=== Extrait du texte ===
= = = = = = =

Nove Mesto est un de circuits les plus réputés de la coupe du Monde XC. Un des plus appréciés. Mais aussi un des plus craints car il peut se montrer implacable. Son décor : une épaisse forêt de pins aux pentes raides. Le relief est naturel, les racines aussi, mais la main de l’homme est venue y ajouter des pierriers aussi spectaculaires que complexes à négocier, même pour les meilleurs. Chaque année depuis la création du magazine, Vojo est présent sur place pour vous faire vivre l’événement. Cette édition 2018, intense, dramatique, indécise, c’est au moyen de noirs et blancs profonds que nous avons voulu vous la montrer. Car sans couleurs, une autre histoire se dévoile.

Tapis sur le sol à la fin de la dernière longue bosse chargée d’étirer le peloton, les premiers coureurs apparaissent dans l’objectif. Mathieu van der Poel passe en tête. Une histoire bien différente de celle de 2017 !

= = = = = = =

=== Données enregistrées ===
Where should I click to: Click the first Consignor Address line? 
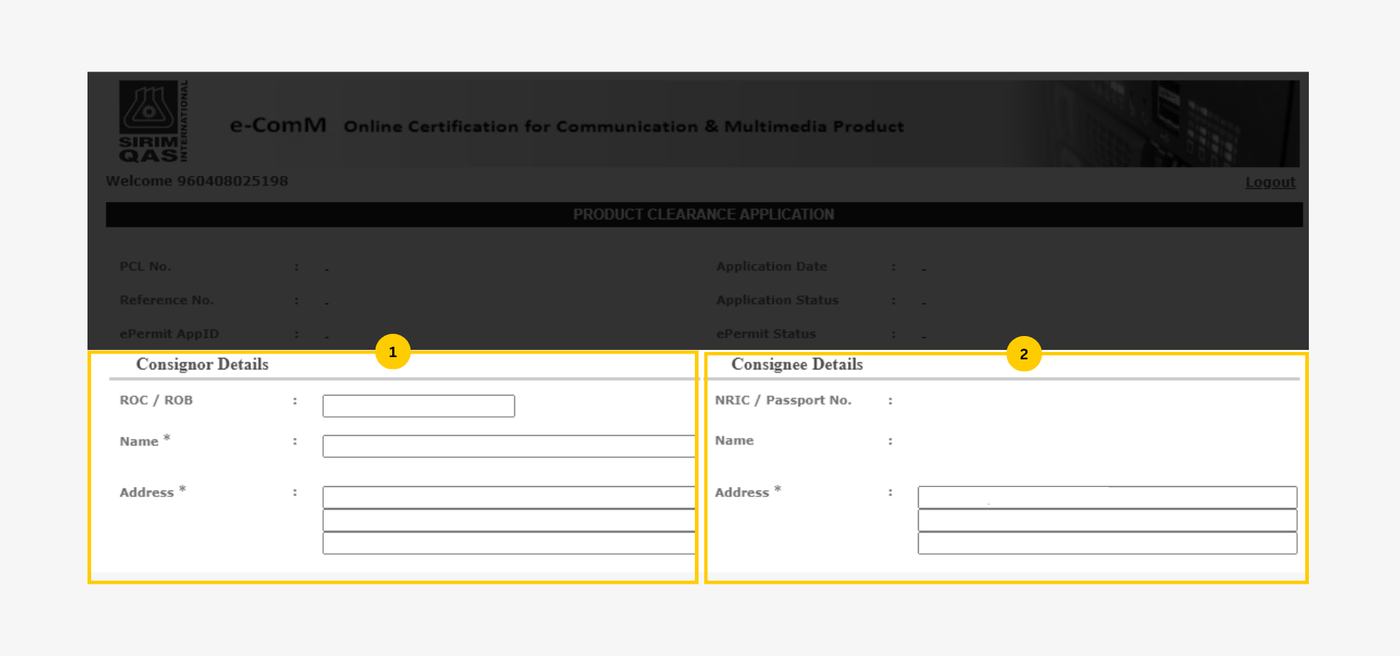point(508,496)
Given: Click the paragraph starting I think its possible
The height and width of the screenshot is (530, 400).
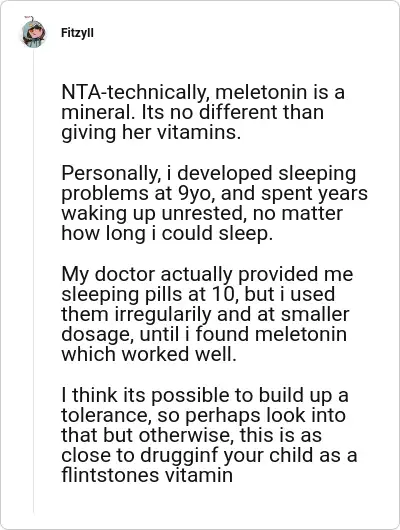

= = = = = = =

=== Travail à faire ===
Traduisez en anglais cette phrase de l'extrait sur le circuit de Nove Mesto : « Le relief est naturel, les racines aussi, mais la main de l’homme est venue y ajouter des pierriers aussi spectaculaires que complexes à négocier, même pour les meilleurs. »

=== Réponse ===
The terrain is natural, and so are the roots, but human hands have added rock gardens that are as spectacular as they are tricky to negotiate, even for the best.